Los registros municipales indican que los alguaciles de la ciudad realizaron un promedio de 1.345 desalojos al mes entre enero y junio, cifra que se asemeja a los niveles previos a la pandemia de COVID-19 y a la suspensión temporal de desalojos.
Este promedio mensual representa una disminución en comparación con el mismo periodo del año pasado, cuando se registraron 1.514 desalojos mensuales.
Durante todo el año 2025, se desalojaron 17.791 familias, la cifra más alta desde 2018, según datos de la ciudad.
El aumento en los desalojos ha generado importantes ingresos para los alguaciles municipales, quienes reportaron ganancias brutas de más de 55 millones de dólares el año pasado, en comparación con aproximadamente 37 millones de dólares en cada uno de los dos años anteriores, según el Departamento de Investigación.

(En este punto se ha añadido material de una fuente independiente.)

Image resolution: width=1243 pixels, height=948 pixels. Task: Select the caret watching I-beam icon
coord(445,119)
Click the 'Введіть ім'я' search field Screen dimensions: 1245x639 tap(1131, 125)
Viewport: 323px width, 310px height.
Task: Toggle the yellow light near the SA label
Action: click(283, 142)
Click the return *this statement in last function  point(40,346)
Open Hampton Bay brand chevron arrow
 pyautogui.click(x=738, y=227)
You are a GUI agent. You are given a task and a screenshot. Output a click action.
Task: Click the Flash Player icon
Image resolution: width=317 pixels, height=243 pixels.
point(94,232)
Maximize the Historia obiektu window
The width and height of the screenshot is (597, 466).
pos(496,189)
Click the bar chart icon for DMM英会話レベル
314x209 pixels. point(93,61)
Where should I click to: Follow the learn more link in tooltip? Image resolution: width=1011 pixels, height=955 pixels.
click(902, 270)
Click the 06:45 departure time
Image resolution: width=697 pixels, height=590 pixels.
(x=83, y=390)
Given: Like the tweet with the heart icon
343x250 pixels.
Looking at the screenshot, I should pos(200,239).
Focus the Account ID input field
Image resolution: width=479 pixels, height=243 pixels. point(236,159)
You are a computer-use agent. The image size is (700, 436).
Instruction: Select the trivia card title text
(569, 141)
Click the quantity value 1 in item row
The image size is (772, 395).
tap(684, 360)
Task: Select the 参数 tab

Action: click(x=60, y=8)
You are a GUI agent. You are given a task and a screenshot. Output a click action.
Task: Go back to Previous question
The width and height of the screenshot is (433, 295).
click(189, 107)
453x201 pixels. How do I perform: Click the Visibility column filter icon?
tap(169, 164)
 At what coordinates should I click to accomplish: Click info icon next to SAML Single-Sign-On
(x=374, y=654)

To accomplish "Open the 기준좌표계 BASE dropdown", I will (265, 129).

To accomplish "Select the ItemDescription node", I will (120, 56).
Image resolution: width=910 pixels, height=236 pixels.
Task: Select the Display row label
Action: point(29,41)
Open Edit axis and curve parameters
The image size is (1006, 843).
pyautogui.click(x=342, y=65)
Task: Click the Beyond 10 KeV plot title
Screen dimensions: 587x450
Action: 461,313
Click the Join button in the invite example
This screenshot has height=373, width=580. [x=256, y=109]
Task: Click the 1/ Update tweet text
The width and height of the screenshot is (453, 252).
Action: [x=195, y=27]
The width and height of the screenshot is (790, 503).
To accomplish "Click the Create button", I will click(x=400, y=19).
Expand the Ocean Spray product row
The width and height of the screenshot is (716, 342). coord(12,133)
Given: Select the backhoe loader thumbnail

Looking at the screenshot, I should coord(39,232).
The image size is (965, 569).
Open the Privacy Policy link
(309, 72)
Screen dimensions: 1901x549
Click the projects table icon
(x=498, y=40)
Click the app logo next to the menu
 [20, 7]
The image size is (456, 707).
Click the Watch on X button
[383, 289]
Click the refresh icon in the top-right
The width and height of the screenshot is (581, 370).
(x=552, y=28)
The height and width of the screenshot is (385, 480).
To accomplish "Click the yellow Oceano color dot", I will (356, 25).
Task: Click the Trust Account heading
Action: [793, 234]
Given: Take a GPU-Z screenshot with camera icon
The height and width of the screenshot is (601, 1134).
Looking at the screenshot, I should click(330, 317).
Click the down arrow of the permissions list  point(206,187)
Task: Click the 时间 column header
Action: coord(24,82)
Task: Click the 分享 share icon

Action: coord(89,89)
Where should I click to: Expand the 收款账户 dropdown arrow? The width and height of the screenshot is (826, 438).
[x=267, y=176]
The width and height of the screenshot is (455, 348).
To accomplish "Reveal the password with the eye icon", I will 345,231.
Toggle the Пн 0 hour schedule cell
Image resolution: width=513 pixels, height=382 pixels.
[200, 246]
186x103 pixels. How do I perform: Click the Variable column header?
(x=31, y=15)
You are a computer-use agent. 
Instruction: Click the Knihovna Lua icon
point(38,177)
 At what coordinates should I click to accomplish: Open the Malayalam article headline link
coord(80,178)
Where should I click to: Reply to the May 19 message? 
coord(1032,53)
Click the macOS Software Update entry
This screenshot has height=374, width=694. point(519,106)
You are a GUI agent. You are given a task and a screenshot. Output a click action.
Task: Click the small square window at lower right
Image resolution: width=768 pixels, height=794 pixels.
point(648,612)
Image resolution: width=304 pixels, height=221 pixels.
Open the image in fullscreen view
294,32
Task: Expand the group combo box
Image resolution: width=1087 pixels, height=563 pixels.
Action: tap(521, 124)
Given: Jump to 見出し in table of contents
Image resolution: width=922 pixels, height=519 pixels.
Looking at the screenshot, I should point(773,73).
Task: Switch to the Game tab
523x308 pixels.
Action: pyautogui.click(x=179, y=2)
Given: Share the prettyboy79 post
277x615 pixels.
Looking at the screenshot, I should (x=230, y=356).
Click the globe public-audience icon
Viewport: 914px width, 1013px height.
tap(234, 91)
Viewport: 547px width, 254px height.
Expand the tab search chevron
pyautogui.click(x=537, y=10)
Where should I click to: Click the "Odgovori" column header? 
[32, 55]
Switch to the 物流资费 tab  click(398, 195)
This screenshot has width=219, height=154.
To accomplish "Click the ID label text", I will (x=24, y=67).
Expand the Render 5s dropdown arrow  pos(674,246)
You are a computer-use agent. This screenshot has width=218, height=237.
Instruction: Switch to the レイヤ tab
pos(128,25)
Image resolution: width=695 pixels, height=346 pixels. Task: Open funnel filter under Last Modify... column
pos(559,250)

Esta agencia supervisa a los alguaciles, quienes reciben tarifas por desalojos, inmovilización de vehículos y cobro de deudas.
Los propietarios argumentan que presentan demandas por falta de pago de alquiler debido a la necesidad de ingresos para cubrir sus propias facturas, y que la amenaza de desalojo puede forzar a las agencias municipales a intervenir y ofrecer asistencia.